E’ marchigiano di nascita, ma ha legami forti con l’Abruzzo. Da quelli familiari (la moglie è abruzzese), ma anche professionali, visto che ora il suo ruolo di allenatore lo ha portato ad aprire scuole di beach volley prima a Pescara e ora a Giulianova.
Andrea Raffaelli (nella foto), 46 anni, sta in pratica vivendo la sua ventottesima stagione agonistica, prima da giocatore, ora da tecnico. Andrea Raffaelli non è un personaggio qualunque del beach volley. E’ stato il primo giocatore italiano, nel 2000, a disputare le Olimpiadi di Sidney in una disciplina che da quel momento in poi è cresciuta in termini di qualità e seguito.
“Dopo l’esperienza con la nazionale italiana, che potrebbe riprendere – ha detto il beacher rivierasco – sono pronto ad affrontare una valanga di stimolanti impegni che sono sicuro si tramuteranno nelle più belle soddisfazioni e nei più inaspettati risultati per me e soprattutto per le tante persone che hanno deciso di stare al mio fianco”.
Raffaelli in questa stagione sarà l’allenatore di due delle coppie più importanti del panorama nazionale come quelle composte da Greta Cicolari e Francesca Giogoli in campo femminile e dai gemelli Paolo e Matteo Ingrosso tra gli uomini.
“Entrambe le formazioni – prosegue l’olimpionico di Sidney 2000 insieme a Maurizio Pimponi – inseguono il più nobile degli obiettivi e proprio in questi giorni danno il via alla più grande e bella sfida che uno sportivo possa intraprendere. Essere il loro coach è un onore”.

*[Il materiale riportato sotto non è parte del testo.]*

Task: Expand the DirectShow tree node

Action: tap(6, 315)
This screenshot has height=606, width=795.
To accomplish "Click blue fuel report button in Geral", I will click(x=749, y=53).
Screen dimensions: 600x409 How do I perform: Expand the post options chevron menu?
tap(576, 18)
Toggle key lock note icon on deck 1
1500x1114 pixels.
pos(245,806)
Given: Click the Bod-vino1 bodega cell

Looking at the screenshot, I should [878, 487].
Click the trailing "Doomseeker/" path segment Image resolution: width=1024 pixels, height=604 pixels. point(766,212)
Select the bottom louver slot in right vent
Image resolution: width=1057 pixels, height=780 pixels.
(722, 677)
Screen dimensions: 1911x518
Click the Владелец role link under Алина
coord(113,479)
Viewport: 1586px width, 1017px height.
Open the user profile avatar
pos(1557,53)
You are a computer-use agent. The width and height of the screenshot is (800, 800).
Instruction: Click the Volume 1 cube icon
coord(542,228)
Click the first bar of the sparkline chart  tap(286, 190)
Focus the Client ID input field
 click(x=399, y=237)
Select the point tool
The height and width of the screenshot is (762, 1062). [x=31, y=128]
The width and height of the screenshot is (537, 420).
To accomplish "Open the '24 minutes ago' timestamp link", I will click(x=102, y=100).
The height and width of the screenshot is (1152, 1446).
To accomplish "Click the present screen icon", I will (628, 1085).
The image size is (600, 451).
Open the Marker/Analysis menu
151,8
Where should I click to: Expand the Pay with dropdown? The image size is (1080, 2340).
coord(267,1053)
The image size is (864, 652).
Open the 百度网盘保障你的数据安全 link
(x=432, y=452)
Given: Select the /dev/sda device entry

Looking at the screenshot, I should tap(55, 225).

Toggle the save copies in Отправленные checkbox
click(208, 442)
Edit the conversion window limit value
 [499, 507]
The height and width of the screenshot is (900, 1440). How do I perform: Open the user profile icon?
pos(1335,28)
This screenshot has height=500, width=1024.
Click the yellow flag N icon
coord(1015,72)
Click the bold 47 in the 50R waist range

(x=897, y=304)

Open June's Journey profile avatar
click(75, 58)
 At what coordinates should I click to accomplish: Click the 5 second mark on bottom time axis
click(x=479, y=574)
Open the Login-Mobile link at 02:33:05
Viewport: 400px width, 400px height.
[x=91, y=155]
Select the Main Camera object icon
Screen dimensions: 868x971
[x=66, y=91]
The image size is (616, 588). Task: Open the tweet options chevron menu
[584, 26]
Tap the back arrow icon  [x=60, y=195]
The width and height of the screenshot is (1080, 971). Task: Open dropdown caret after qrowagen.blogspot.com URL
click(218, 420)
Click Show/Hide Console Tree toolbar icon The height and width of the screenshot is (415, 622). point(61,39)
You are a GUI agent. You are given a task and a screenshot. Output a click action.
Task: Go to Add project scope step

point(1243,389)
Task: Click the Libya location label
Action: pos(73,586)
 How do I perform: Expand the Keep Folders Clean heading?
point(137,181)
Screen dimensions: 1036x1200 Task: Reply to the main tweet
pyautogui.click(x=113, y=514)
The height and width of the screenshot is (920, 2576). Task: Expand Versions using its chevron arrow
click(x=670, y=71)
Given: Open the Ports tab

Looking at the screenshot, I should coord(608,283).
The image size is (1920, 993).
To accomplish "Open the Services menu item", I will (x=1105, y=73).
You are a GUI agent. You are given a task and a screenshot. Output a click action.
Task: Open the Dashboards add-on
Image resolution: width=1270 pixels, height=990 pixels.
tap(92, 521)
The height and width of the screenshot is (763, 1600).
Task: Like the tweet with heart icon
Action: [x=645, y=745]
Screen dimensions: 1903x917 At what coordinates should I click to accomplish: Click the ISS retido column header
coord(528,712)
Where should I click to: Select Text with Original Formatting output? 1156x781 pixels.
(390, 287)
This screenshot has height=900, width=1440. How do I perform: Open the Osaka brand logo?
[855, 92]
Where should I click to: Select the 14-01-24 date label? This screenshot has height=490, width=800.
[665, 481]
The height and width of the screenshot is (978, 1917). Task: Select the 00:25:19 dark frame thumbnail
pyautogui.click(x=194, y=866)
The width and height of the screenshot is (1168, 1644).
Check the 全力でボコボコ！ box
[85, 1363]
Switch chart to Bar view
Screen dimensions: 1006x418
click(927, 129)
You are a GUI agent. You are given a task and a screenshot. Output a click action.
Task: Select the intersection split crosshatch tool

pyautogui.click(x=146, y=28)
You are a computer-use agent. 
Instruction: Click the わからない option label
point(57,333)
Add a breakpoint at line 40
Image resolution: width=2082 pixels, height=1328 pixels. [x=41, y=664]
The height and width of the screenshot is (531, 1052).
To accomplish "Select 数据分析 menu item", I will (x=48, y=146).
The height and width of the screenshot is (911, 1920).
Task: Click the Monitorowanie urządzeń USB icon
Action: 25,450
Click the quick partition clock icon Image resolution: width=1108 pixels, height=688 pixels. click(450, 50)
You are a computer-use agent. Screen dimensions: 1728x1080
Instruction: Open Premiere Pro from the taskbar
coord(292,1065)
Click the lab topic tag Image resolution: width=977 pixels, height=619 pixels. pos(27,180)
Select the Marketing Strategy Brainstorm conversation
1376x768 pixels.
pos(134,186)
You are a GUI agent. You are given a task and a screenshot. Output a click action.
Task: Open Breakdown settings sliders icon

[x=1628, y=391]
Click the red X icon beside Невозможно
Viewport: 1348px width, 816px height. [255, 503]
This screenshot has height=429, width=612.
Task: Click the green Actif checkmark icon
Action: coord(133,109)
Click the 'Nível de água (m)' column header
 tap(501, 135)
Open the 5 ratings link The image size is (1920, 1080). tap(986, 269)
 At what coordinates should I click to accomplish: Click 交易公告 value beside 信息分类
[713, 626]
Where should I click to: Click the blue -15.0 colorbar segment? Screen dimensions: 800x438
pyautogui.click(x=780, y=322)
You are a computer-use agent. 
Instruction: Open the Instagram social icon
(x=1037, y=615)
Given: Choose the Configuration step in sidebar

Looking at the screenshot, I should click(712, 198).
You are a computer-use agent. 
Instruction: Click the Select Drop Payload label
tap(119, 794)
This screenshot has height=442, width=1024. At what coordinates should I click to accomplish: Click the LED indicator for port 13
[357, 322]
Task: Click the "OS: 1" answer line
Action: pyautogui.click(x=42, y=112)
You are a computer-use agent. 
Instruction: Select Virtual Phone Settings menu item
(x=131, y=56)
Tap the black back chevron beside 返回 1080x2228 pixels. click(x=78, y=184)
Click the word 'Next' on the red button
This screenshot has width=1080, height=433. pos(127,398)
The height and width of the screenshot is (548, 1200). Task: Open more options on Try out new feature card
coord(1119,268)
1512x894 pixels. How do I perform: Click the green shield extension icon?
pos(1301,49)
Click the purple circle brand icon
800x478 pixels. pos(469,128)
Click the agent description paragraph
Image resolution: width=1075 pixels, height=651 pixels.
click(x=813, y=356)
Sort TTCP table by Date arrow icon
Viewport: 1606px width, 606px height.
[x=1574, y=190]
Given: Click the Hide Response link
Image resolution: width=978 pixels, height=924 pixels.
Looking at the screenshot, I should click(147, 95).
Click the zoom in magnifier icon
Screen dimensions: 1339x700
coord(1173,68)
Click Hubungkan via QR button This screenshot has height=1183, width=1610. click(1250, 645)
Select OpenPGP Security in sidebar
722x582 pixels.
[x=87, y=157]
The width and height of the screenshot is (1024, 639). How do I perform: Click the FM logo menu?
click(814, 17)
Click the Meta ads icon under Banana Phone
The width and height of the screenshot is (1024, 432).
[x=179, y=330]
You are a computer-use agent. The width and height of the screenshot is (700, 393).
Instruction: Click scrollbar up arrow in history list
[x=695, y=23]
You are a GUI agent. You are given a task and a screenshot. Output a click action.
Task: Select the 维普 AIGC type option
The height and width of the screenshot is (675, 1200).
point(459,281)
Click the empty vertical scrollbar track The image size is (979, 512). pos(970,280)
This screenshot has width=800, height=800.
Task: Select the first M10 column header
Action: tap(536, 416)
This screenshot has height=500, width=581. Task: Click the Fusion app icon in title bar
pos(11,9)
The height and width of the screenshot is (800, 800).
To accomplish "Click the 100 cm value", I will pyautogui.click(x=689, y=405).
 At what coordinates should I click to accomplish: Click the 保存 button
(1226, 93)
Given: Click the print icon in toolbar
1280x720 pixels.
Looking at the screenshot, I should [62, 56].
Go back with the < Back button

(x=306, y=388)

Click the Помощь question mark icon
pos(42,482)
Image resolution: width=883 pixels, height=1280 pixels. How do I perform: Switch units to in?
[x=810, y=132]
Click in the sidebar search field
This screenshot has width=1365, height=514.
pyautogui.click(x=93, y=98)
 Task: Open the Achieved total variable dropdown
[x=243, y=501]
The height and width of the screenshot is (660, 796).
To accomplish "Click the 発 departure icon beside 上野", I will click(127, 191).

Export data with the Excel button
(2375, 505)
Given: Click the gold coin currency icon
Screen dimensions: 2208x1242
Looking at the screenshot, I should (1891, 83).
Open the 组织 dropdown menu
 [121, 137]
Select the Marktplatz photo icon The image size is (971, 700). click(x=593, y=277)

Ma questo non sarà l’ unico impegno dell’attuale stagione agonistica per Raffaelli. “Sono il direttore tecnico e allenatore, insieme a James Martins, della 4 Vele – Beach volley academy di Luigi Alfieri a Pescara, che da anni sfodera giovani talenti e dove torno dopo un anno di assenza ‘forzata’, ma anche della Andrea Raffaelli – Gran Team Academy Giulianova di Alessandro Montese, dove aleggia un grandissimo entusiasmo insieme a tanta passione e competenza e della King of the beach, Scuola di beach volley a Civitanova di un altro sambenedettese Fulvio Taffoni, dove lo storico torneo del quale sono stato un pioniere, diventa accademia. Grazie a Davide, Simone, Francesco, Alessandro, Marianna, Umberto, Dylan, Lucio, Christian, Sebastiano e Samantha ho la fortuna di essere affiancato in tutte le realtà da un pool di istruttori tecnicamente ma soprattutto umanamente molto valido con i quali collaboro e condivido i tantissimi momenti dell’estate. Altre prospettive stanno maturando e nuove realtà si potrebbero affiancare a quella che è la mia vita e da sempre la mia passione – conclude Raffaelli – tante sono le collaborazioni con allenatori italiani e stranieri e con i diversi eventi dell’estate. Non mi resta altro quindi che buttare tutto me stesso nella GranTeam Academy e in questa ennesima avventura”.